What is asked:
Quote everything from the line containing "Open the Components Sampler collection" down to the line containing "point(1372,497)", with both of those lines included, and leave the pictures out of your answer.

Entries supplied:
>> START

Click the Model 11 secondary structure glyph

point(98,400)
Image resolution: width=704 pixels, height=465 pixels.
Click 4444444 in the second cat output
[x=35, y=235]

>> END
>> START

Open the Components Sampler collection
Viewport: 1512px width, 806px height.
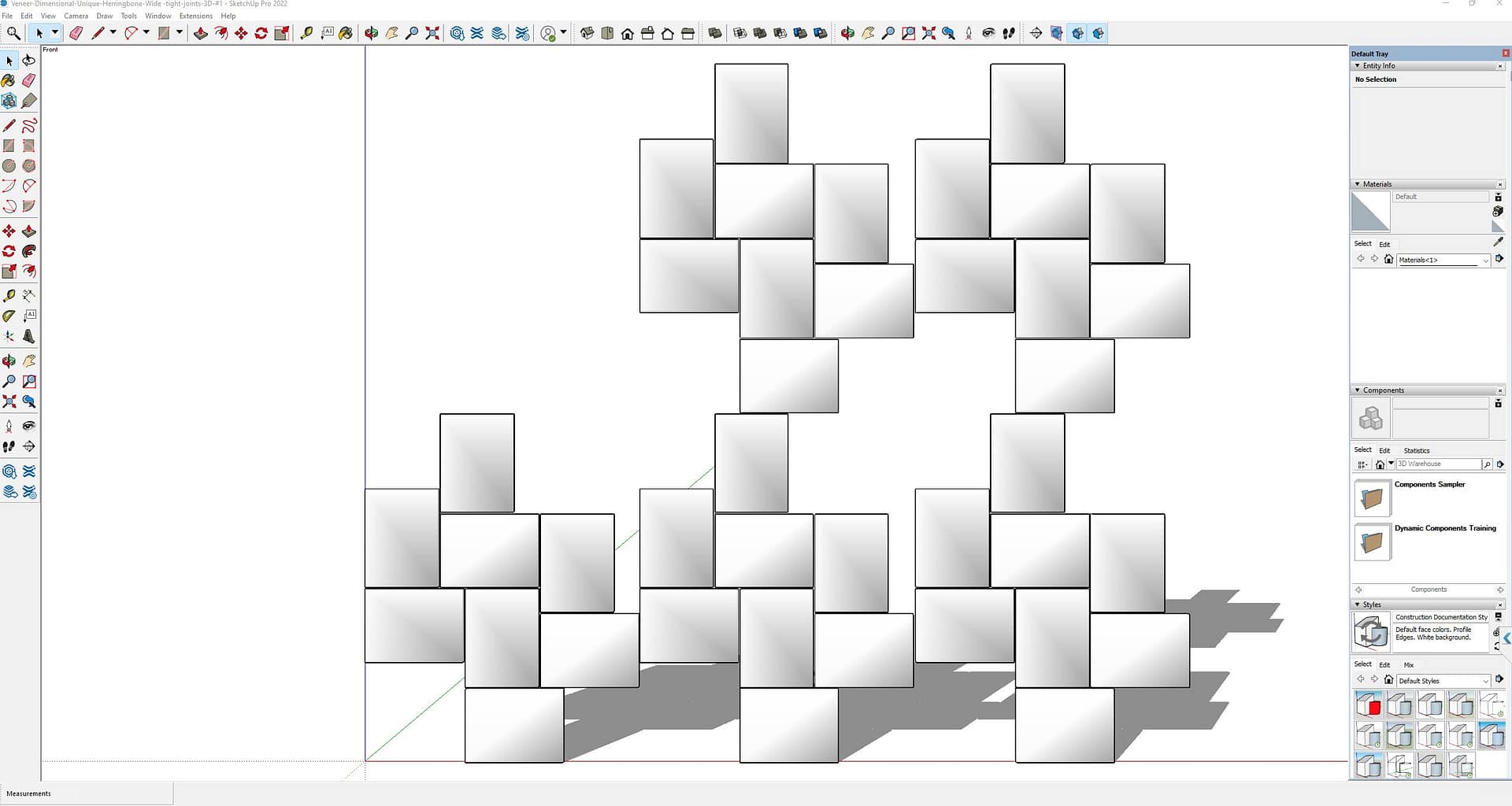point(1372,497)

>> END
>> START

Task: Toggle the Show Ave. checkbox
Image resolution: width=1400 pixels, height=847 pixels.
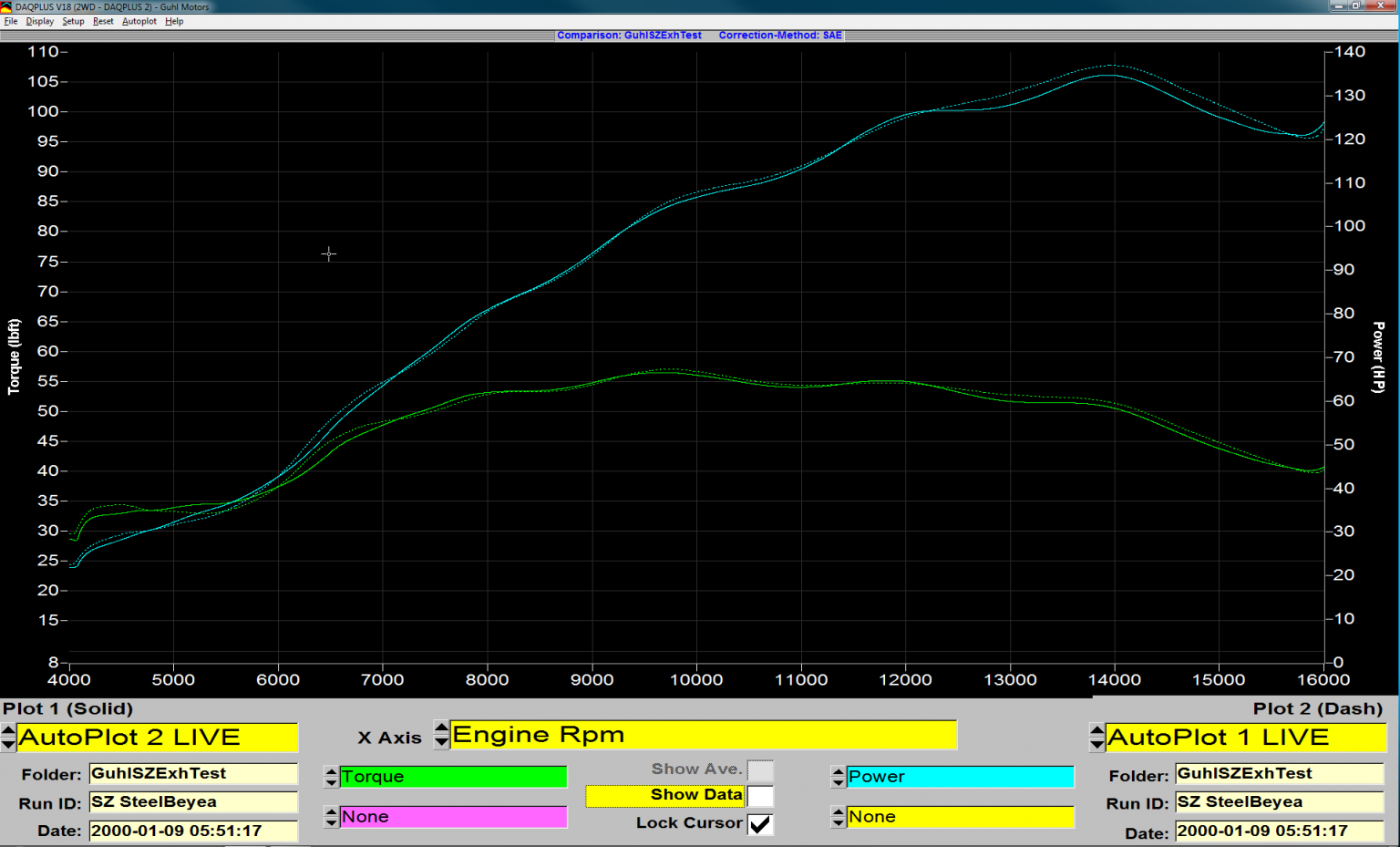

>> END

Response to the task:
Open the Components Sampler collection
Viewport: 1512px width, 806px height.
point(1372,497)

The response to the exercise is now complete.